**TEXT PROVIDED**
[Start]

Monday, October 20, 2008

A Thick Fog Over the Mighty Mo

I hit the road about 3:30 this morning, for what turned out to be about a half marathon. It was glorious; super smooth and super fun. Perhaps the most interesting part of the run was crossing the Mighty Mo and running into a thick fog. It was eerie. The floor was perfectly clear on the southwest part of the city, the northwest was perfectly socked in. No lights visible. The area where the northwest part of town was, appeared as a black chasm in the universe, a succinct void. Needless, to say, I had to check it out. I ran instead the stuff and thoroughly enjoyed the ominuous, uncanny cruise through the ground-floor cloud. It proved to be one of those life-affirming runs, where nothing and everything matters and time is no more. Love it.

Sunday, October 19, 2008

Upward and Yon

We all progress at different paces,

But most important, that the human race is
moving upward, forward and yon,

Toward the virtuous, great beyond...

And if God is there... oh I know He is,
in that great beyond, where heav'n is,
then our movement is towards everlasting glory,
to that place of the Eden story.

Saturday, October 18, 2008

On pancakes...

[End]

**DATA BLOCK**

[Start]

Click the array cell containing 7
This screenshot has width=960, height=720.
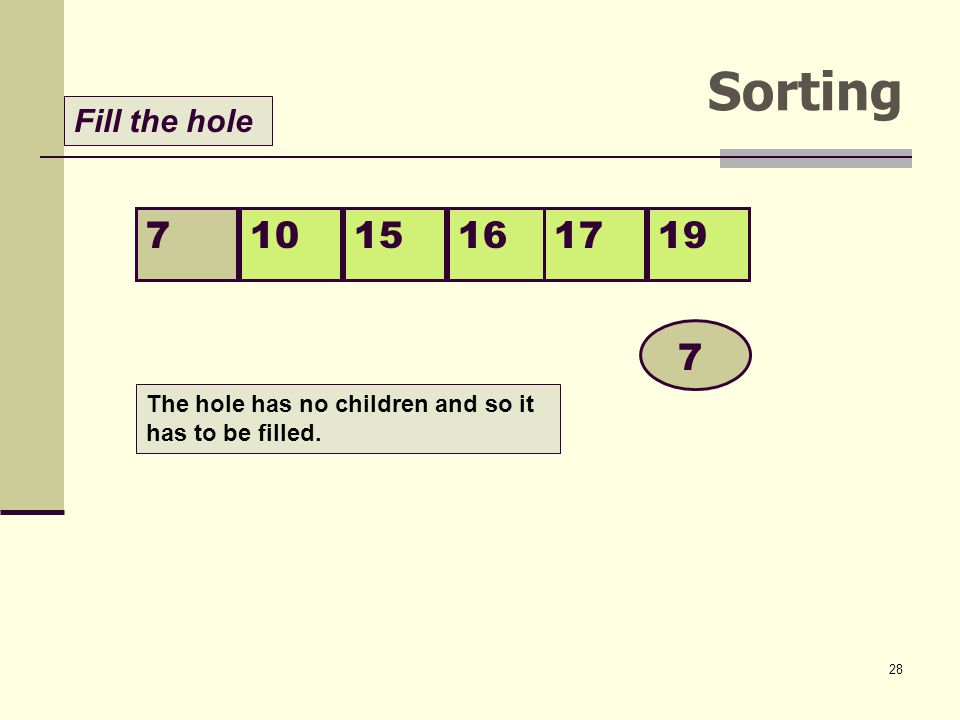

[End]

**SET TASKS**
[a] According to the blog posts, at what time did the writer set out on the run?
[b] List every date that heads a post in the blog posts.
[c] Reproduce the stretch of the blog posts from "Sunday, October 19, 2008" through "virtuous, great beyond...".

**SOLUTIONS BY TASK**
[a] About 3:30 in the morning.

[b]
Monday, October 20, 2008
Sunday, October 19, 2008
Saturday, October 18, 2008

[c]
Sunday, October 19, 2008

Upward and Yon

We all progress at different paces,

But most important, that the human race is
moving upward, forward and yon,

Toward the virtuous, great beyond...